[Records contained in a dataset]
==============================

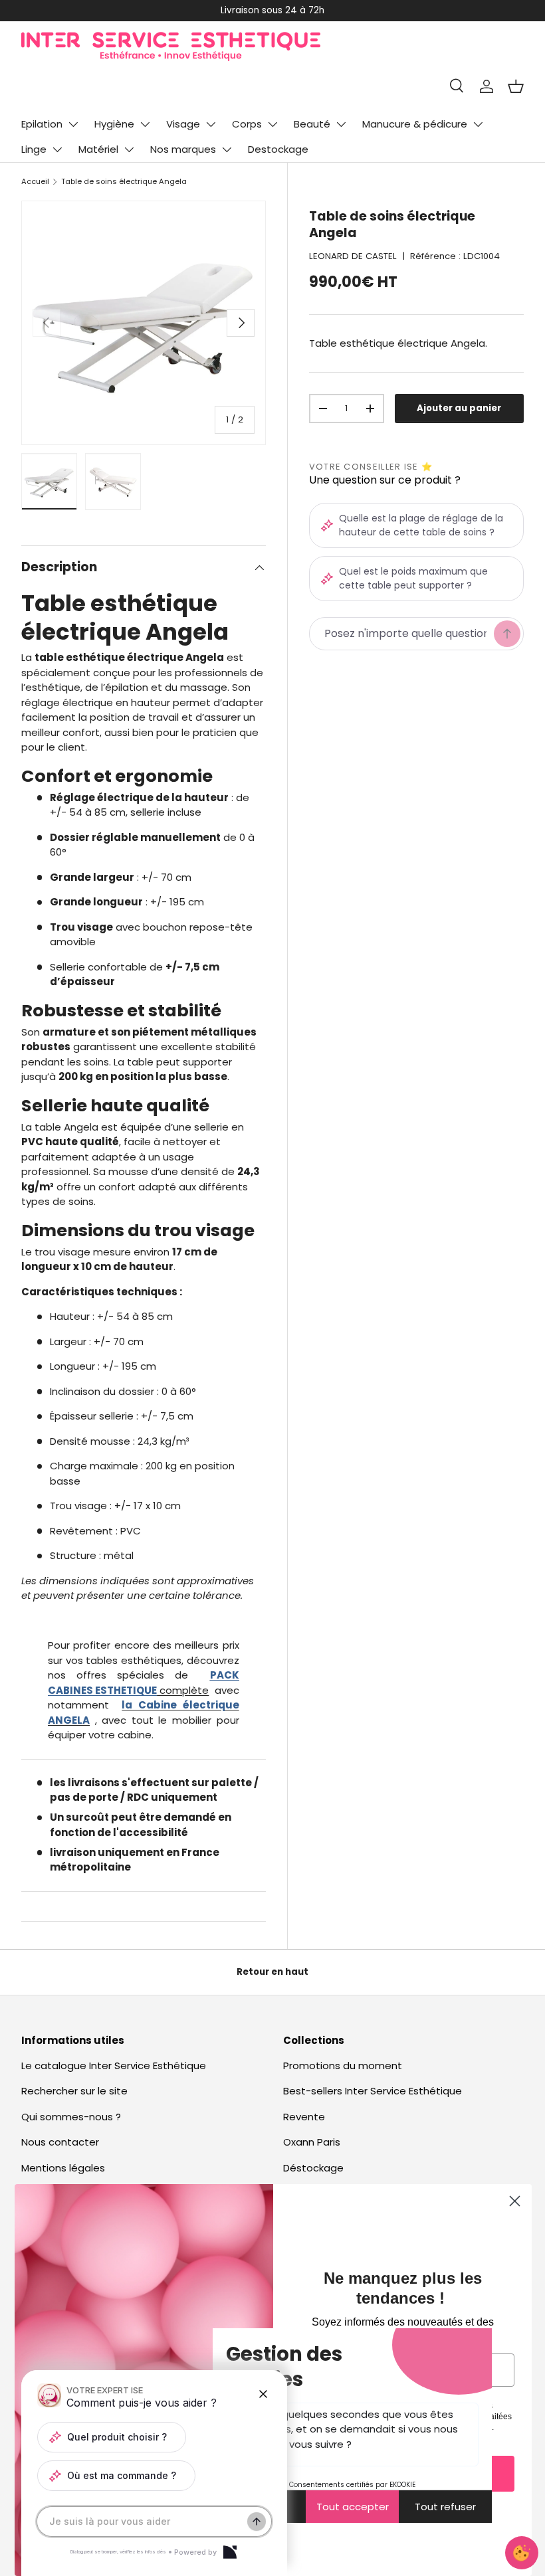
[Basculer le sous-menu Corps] (272, 124)
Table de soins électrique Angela (124, 181)
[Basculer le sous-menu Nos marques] (227, 149)
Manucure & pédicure (414, 124)
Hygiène (114, 124)
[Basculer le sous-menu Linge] (57, 149)
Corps (247, 124)
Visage (183, 124)
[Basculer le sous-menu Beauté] (341, 124)
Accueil (35, 181)
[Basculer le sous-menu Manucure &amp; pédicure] (478, 124)
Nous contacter (60, 2142)
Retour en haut (272, 1972)
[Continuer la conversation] (256, 2521)
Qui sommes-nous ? (71, 2117)
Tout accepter (352, 2507)
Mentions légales (63, 2168)
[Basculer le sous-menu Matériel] (129, 149)
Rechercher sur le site (74, 2091)
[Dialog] (230, 2552)
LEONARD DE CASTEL (353, 256)
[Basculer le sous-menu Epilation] (73, 124)
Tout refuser (445, 2507)
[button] (515, 86)
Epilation (41, 124)
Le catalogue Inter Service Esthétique (113, 2065)
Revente (304, 2117)
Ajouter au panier (459, 408)
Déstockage (313, 2168)
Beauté (312, 124)
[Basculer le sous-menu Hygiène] (145, 124)
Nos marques (183, 149)
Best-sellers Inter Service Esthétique (372, 2091)
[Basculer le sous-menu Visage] (211, 124)
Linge (34, 149)
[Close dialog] (514, 2201)
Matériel (98, 149)
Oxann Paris (311, 2142)
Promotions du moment (342, 2065)
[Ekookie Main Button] (521, 2552)
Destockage (278, 149)
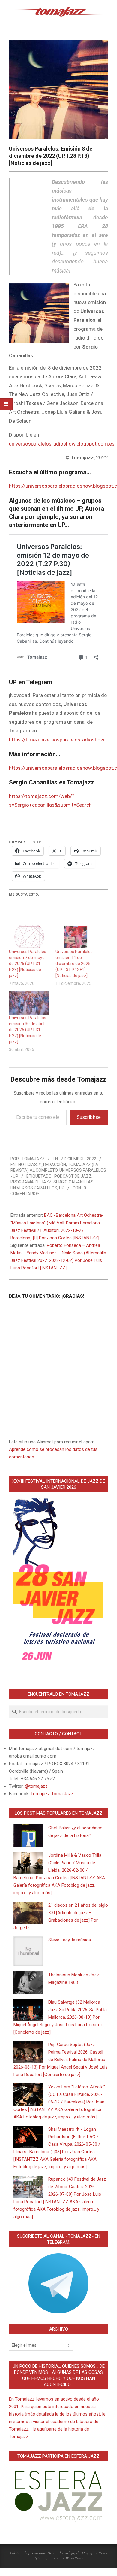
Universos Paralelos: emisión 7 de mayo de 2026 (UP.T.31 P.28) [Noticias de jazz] (28, 963)
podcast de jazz (73, 1176)
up (61, 1188)
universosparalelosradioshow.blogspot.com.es (62, 444)
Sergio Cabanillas (73, 1182)
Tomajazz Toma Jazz (52, 1793)
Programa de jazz (31, 1182)
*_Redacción (52, 1164)
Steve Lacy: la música (69, 1940)
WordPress (74, 2558)
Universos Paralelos (33, 1188)
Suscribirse (89, 1117)
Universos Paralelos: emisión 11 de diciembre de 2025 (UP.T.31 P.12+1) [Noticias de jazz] (75, 963)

==============================

__TASK TO CARRY OUT__: Copy each line above that contains the word "Esthétique".

__ANSWER BOX__:
Le catalogue Inter Service Esthétique (113, 2065)
Best-sellers Inter Service Esthétique (372, 2091)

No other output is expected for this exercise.